Its been a while since I have had time to complete the many blogs that I have started but then not completed. I have been snowed under with customers and training to attempt Everest Base Camp this year. But it was a series of conversations with one of my customers that kicked me into gear to create the series that I am writing now.

You would have been living under a rock if you did not know about the guiding hand we supply in helping customers with on their journey towards VCF (VMware Cloud Foundation) in version 9. This will be great for most customers, but some will still have a requirement to either stay on, or have pockets of VVF (VMware vSphere Foundation) in their environments. Now if you look out there the web is overflowing with articles on VCF, but there are almost none on VVF. The documentation that is available with the version 9 is the most detailed and comprehensive I have seen in all my years working with VMware. However there is now no longer a separate branch for VVF compared to VVF and they are now all part of the same 800 plus page set of documents, this can make it difficult and confusing to pull out VVF specific information.

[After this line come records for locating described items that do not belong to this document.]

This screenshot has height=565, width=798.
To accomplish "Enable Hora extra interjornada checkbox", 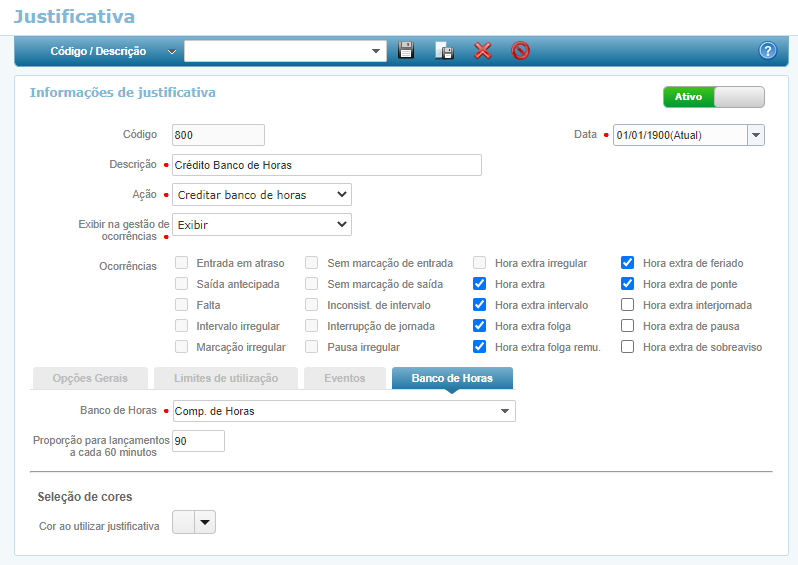I will [x=628, y=305].
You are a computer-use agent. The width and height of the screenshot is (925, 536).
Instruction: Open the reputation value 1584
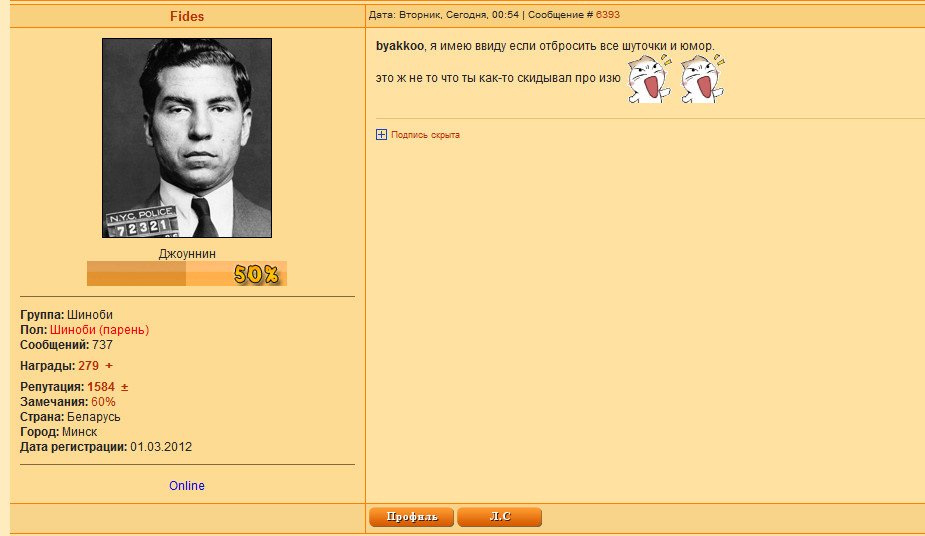tap(101, 387)
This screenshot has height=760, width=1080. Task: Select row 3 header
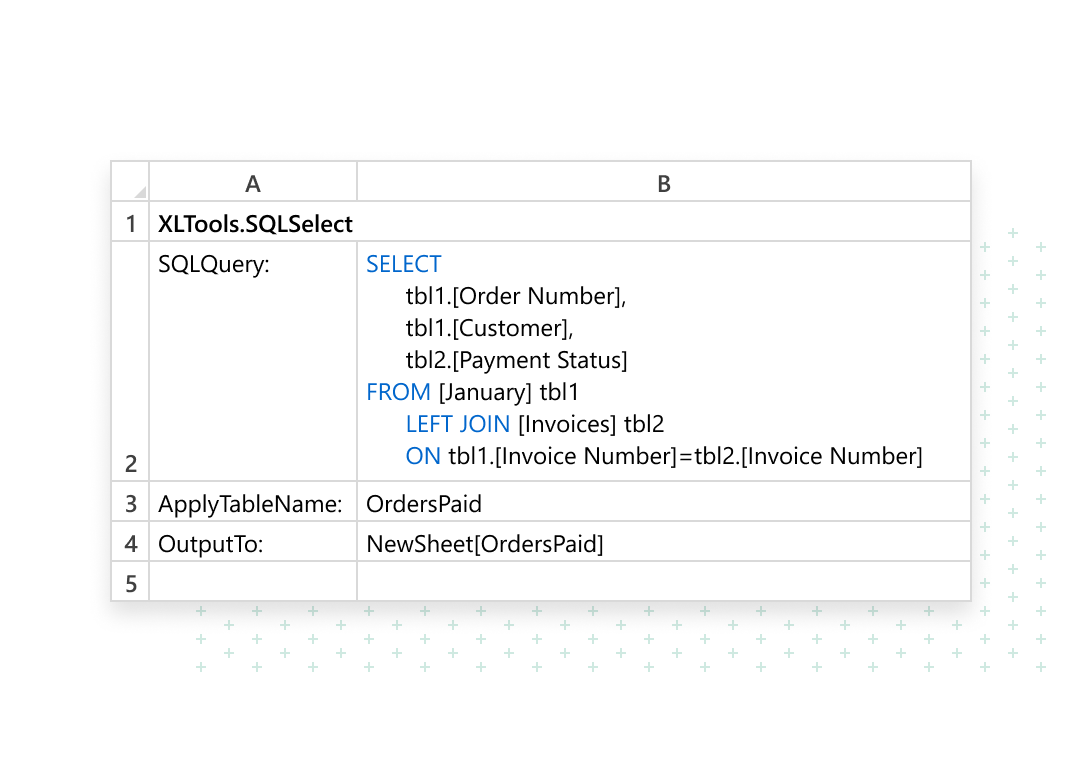point(131,503)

This is the issue my customer was having and what shook me out of my slumber to start getting hands on again and writing up the results. What I will be covering over this series of blogs will be the steps to get you to the latest and greatest version of VVF from different start points. We will begin with a green field 9.0 deployment, then move onto lifecycle managing this and showing the steps needed to get to 9.0.1 which was recently released. The final part will cover how to get a vSphere 8 environment to VVF 9.

The articles will be open and honest on the process but also show why planning and taking your time will always win out in the end. I have not been in a proper lab environment for a while, and I was rushing to get the demo ready and I missed a number of configurations that caused deployments to fail and cost me times. I will mention all these as I go along to hopefully mean you don’t repeat my mistakes. All of this is based on a nested lab environment so the majority of issues I encountered were because of that, but the deployment and upgrade processes will be the same whether it be nested or physical.